== Records for processing

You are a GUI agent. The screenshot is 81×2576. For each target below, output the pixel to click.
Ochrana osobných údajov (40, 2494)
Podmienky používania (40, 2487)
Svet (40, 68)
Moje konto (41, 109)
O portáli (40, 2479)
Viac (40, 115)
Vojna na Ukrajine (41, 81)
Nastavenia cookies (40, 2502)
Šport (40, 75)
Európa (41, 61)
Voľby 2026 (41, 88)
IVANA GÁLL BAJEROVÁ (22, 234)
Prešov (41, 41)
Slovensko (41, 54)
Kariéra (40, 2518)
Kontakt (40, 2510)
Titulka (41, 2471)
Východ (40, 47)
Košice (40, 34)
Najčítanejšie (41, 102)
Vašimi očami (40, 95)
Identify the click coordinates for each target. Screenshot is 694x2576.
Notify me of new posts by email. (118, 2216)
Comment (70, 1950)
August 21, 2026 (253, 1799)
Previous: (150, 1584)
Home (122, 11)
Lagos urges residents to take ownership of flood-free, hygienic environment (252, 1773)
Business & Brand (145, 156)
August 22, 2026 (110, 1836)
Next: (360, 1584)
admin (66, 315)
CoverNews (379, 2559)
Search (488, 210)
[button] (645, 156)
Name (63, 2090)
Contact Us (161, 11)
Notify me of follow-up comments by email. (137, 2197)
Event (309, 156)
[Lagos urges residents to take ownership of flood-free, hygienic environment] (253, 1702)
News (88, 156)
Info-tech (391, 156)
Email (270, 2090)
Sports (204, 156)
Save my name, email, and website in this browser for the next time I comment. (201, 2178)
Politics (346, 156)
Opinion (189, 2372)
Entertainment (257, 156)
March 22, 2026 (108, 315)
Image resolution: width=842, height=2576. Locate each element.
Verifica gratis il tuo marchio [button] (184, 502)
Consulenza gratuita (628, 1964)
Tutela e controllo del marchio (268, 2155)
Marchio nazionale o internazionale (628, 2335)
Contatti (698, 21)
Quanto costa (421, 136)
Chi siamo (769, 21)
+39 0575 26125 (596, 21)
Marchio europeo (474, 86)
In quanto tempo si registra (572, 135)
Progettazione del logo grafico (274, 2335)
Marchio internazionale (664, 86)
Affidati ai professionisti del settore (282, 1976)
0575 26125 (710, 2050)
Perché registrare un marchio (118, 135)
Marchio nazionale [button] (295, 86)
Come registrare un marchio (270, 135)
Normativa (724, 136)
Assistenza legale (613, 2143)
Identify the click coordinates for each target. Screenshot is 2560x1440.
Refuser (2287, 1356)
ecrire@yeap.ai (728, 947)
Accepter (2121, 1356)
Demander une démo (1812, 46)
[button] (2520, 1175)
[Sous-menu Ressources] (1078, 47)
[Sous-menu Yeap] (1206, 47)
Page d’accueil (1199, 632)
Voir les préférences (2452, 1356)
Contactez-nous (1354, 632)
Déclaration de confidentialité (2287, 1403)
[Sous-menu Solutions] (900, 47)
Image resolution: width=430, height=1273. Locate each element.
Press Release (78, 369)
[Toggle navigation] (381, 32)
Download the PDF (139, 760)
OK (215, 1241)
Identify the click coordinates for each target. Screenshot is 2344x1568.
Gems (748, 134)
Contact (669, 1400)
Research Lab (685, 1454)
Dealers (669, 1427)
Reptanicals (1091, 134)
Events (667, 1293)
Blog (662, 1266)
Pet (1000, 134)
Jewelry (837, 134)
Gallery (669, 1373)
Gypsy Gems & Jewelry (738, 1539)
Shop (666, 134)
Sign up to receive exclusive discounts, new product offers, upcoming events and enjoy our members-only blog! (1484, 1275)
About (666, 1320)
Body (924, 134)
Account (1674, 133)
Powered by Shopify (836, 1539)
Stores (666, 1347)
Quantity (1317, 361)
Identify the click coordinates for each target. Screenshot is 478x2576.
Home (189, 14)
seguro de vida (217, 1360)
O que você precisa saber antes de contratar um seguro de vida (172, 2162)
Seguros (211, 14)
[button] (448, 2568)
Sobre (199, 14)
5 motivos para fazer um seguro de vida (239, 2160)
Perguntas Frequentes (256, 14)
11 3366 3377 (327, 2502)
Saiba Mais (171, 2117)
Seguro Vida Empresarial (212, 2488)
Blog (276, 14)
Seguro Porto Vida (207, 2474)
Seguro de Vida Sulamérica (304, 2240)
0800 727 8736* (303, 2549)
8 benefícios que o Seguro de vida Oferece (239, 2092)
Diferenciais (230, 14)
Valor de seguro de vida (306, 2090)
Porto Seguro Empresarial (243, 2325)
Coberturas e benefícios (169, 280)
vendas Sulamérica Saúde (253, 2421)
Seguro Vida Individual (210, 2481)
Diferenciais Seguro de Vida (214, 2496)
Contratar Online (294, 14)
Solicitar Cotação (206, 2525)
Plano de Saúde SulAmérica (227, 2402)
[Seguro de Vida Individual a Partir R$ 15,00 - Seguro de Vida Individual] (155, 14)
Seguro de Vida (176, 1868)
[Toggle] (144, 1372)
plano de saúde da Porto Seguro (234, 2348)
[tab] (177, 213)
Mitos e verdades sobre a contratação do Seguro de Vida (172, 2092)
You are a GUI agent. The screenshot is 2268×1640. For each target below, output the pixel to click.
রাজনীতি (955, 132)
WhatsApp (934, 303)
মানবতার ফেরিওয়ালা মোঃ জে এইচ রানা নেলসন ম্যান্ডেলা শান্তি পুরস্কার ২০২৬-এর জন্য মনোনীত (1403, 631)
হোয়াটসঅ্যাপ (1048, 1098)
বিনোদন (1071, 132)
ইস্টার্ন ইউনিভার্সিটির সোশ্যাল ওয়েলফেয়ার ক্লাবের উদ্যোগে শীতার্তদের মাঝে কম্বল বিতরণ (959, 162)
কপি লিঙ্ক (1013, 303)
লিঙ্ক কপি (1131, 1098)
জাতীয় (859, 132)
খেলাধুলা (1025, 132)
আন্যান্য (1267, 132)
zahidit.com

====

▶ _What you have to do_: Using the entries above, output exactly the lines between the line holding "Slovensko (41, 54)" and the line holding "Contact Us (161, 11)", end lines included, and nothing more.

▶ _Task output_:
Slovensko (41, 54)
Kariéra (40, 2518)
Kontakt (40, 2510)
Titulka (41, 2471)
Východ (40, 47)
Košice (40, 34)
Najčítanejšie (41, 102)
Vašimi očami (40, 95)
Identify the click coordinates for each target. Screenshot is 694x2576.
Notify me of new posts by email. (118, 2216)
Comment (70, 1950)
August 21, 2026 (253, 1799)
Previous: (150, 1584)
Home (122, 11)
Lagos urges residents to take ownership of flood-free, hygienic environment (252, 1773)
Business & Brand (145, 156)
August 22, 2026 (110, 1836)
Next: (360, 1584)
admin (66, 315)
CoverNews (379, 2559)
Search (488, 210)
[button] (645, 156)
Name (63, 2090)
Contact Us (161, 11)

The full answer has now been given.